### Dataset records
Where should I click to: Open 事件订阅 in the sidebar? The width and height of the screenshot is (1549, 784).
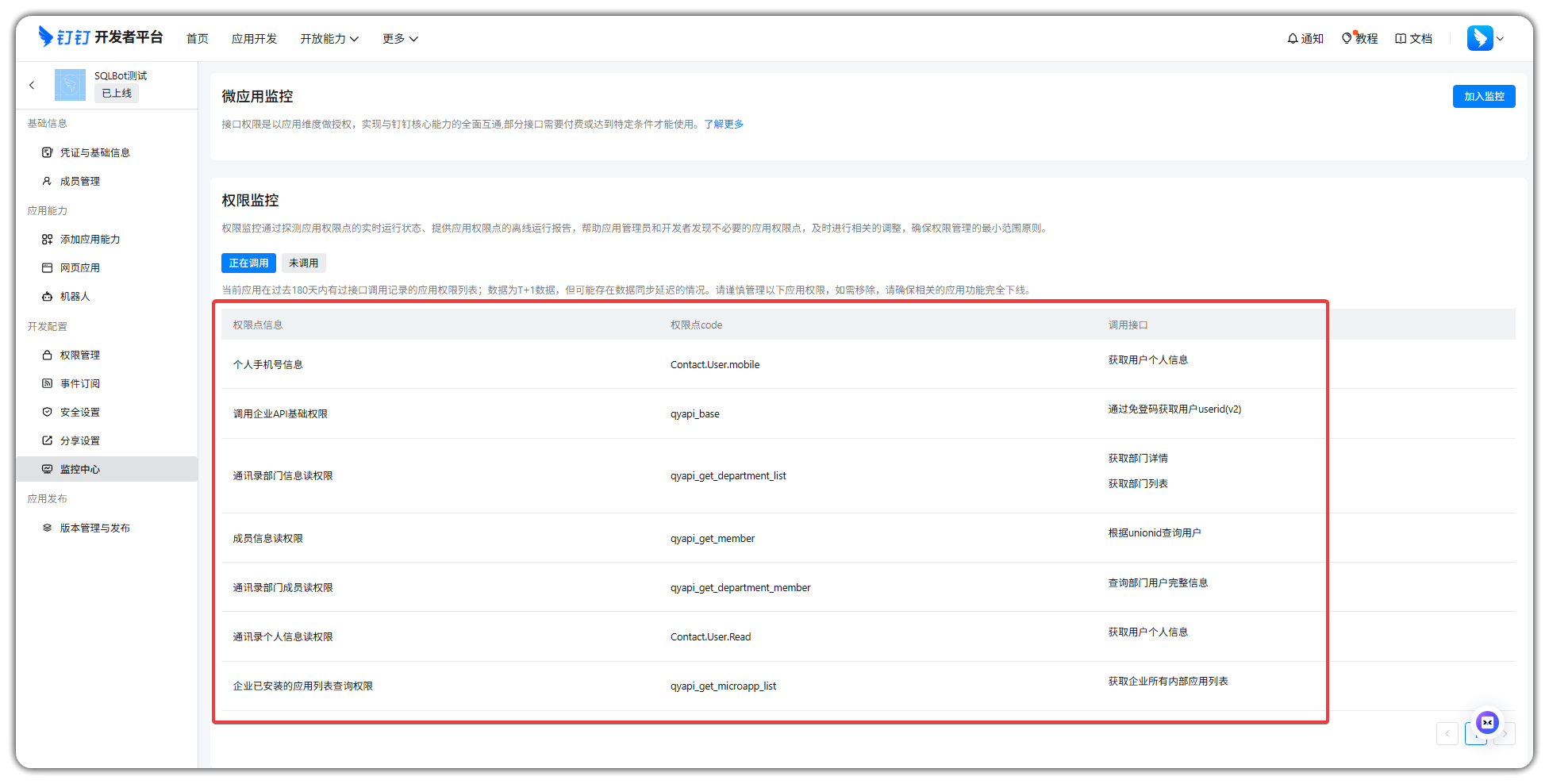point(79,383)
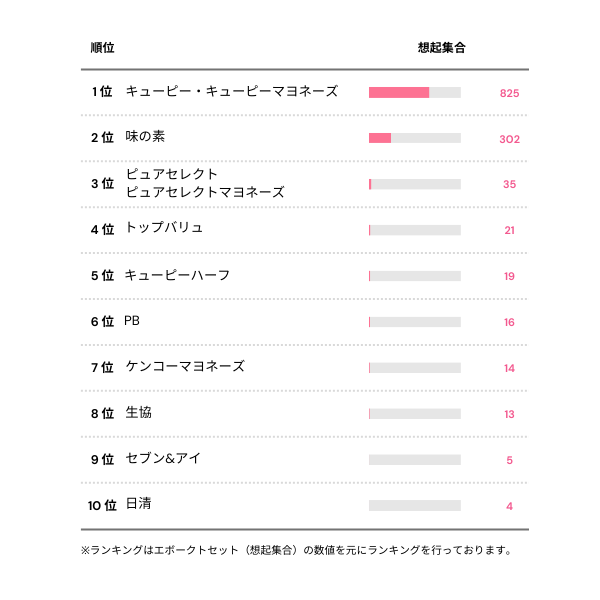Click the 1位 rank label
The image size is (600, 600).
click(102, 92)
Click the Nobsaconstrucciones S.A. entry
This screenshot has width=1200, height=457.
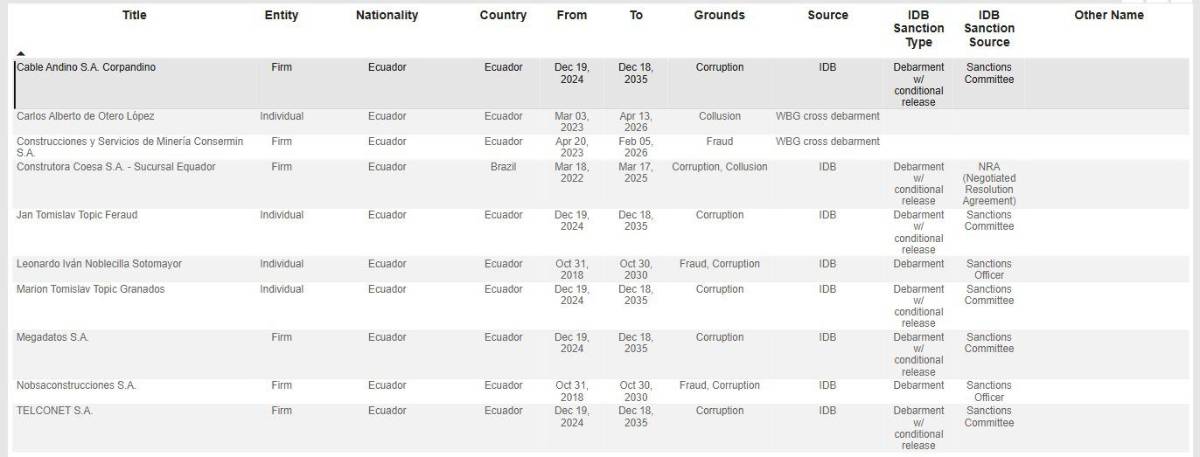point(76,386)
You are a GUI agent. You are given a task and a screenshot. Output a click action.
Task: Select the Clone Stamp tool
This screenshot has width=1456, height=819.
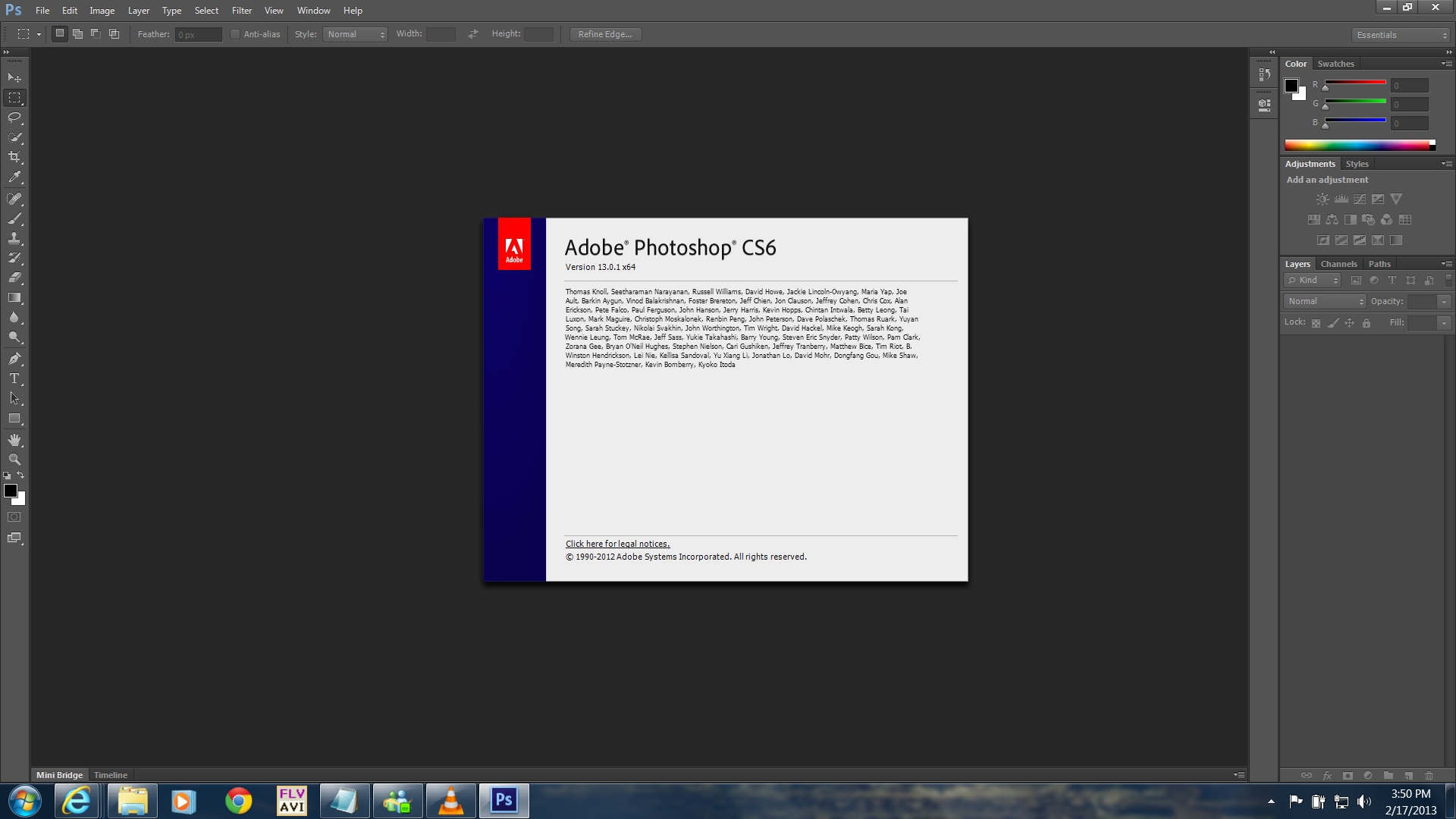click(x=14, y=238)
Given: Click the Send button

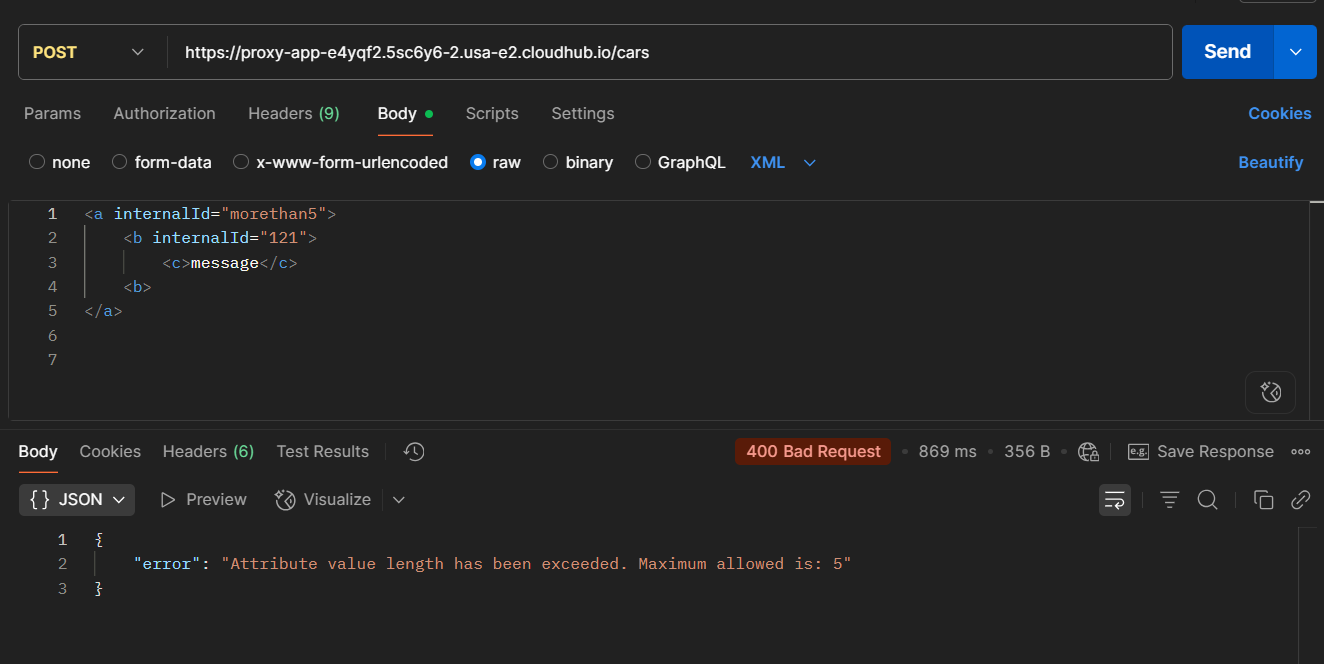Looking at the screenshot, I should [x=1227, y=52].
######
Work instruction: Nothing but the lines from the one holding "Click the Nobsaconstrucciones S.A. entry" through the last line of the entries should be written out, exactly and inclusively, minus the pictures.

Completed exercise:
Click the Nobsaconstrucciones S.A. entry
This screenshot has width=1200, height=457.
point(76,386)
You are a GUI agent. You are given a task and a screenshot. Output a click action.
Task: Select the Clone Stamp tool
This screenshot has width=1456, height=819.
click(x=14, y=238)
Given: Click the Send button

Looking at the screenshot, I should [x=1227, y=52].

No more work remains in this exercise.